Memang dua hari setelah Pollycarpus divonis, Presiden Yudhoyono memerintahkan
Kapolri untuk mengusut tuntas kasus tersebut. Presiden juga yakin, penghilangan
nyawa Munir melibatkan sebuah konspirasi.
Perintah Presiden kepada bawahannya itu ditanggapi sinis oleh para aktivis yang
tergabung dalam Komite Aksi Solidaritas untuk Munir (Kasum). Tanggapan sinis itu
didasari oleh, pertama, tidak lama setelah Belanda mengatakan, Munir meninggal
dunia karena racun arsenik di lambung dan darahnya, Presiden menyatakan
komitmennya dengan mengatakan, penyelesaian kasus Munir merupakan ujian bagi
sejarah Indonesia.
Dalam perjalanan kerja TPF dan penyidik Polri, Presiden terkesan berada di belakang
pihak-pihak yang diduga terlibat dalam konspirasi pembunuhan Munir. Banyak oknum
BIN, yang dengan seenaknya menolak hadir ketika dipanggil TPF untuk diperiksa.
Kedua, Presiden tidak melaksanakan amanat Keppres No 111/2004 tentang TPF,
yang mengatakan, Presiden harus mengumumkan kerja TPF kepada publik.
Umumkan Hasil TPF
Menurut aktivis yang tergabung dalam Kasum, kalau Presiden benar-benar serius
ingin kasus Munir diungkap tuntas, Presiden harus segera mengumumkan hasil kerja
TPF atas kasus itu. Selain itu, Presiden segera membentuk Tim Kepresidenan, yang
wewenangnya jauh lebih luas dari TPF. "Tim Kepresidenan bekerja sama dengan
polisi untuk menembus pelaku-pelaku yang berlindung di belakang kekuatan politik
atau lainnya, seperti orang-orang BIN" kata Hendardi, salah satu anggota Kasum.

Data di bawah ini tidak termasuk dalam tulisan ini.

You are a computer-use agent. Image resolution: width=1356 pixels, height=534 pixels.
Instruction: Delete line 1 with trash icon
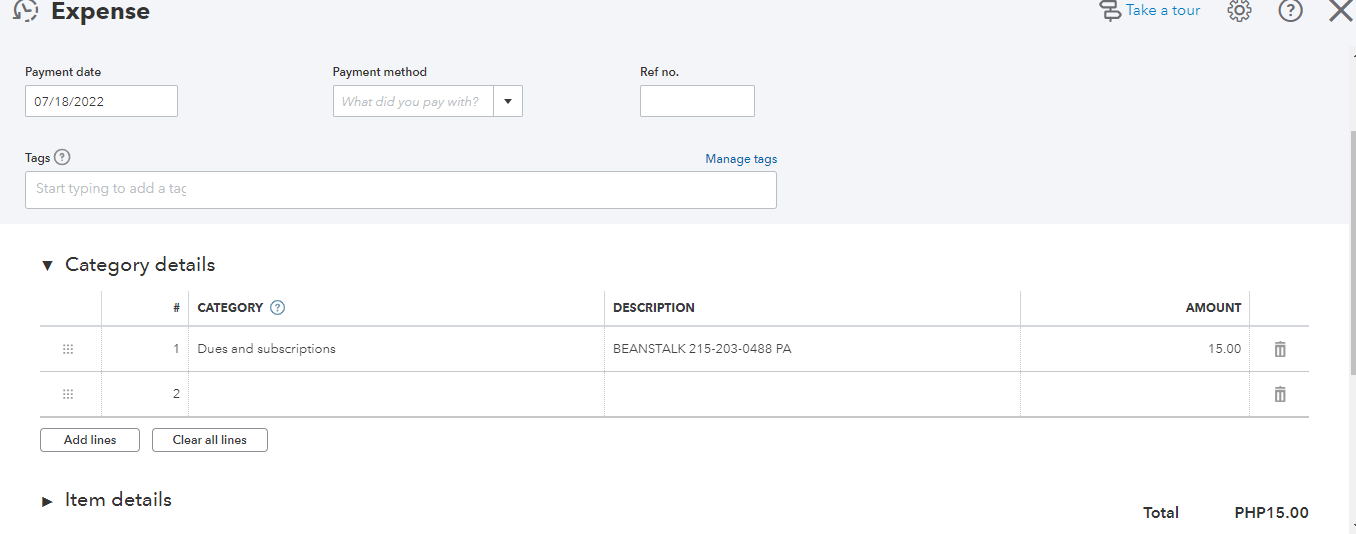1279,349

Menurut Hendardi, keadilan dalam kasus Munir masih disandera oleh
kekuatan-kekuatan gelap yang berkuasa di atas hukum. "Presiden perlu mengatakan,
di sisi mana sekarang dia berdiri, apakah di antara kekuatan-kekuatan gelap itu atau
bersama kami di tengah-tengah terang keadilan," kata mantan anggota TPF kasus
Munir itu.
Salah satu fakta yang ditemukan TPF dalam kasus itu adalah dokumen yang berisi
empat skenario pembunuhan Munir. Dokumen itu mereka temukan Mei 2005. Empat
skenario itu, antara lain, skenario pertama, Munir akan dibunuh dengan menggunakan
santet. Skenario kedua, Munir akan dihabisi di atas kendaraannya. Sedangkan
skenario ketiga, Munir akan dibunuh dengan menaruh racun di makanannya saat
berada di kantornya di Kontras atau Imparsial, dan skenario keempat adalah
pembunuhan di atas pesawat.
Operasi tiga skenario pertama gagal dilakukan, tetapi skenario keempat dapat
dilakukan dan Munir meninggal dunia di atas pesawat Garuda Indonesia dalam
penerbangan dari Jakarta menuju Amsterdam, Belanda, 7 September 2004.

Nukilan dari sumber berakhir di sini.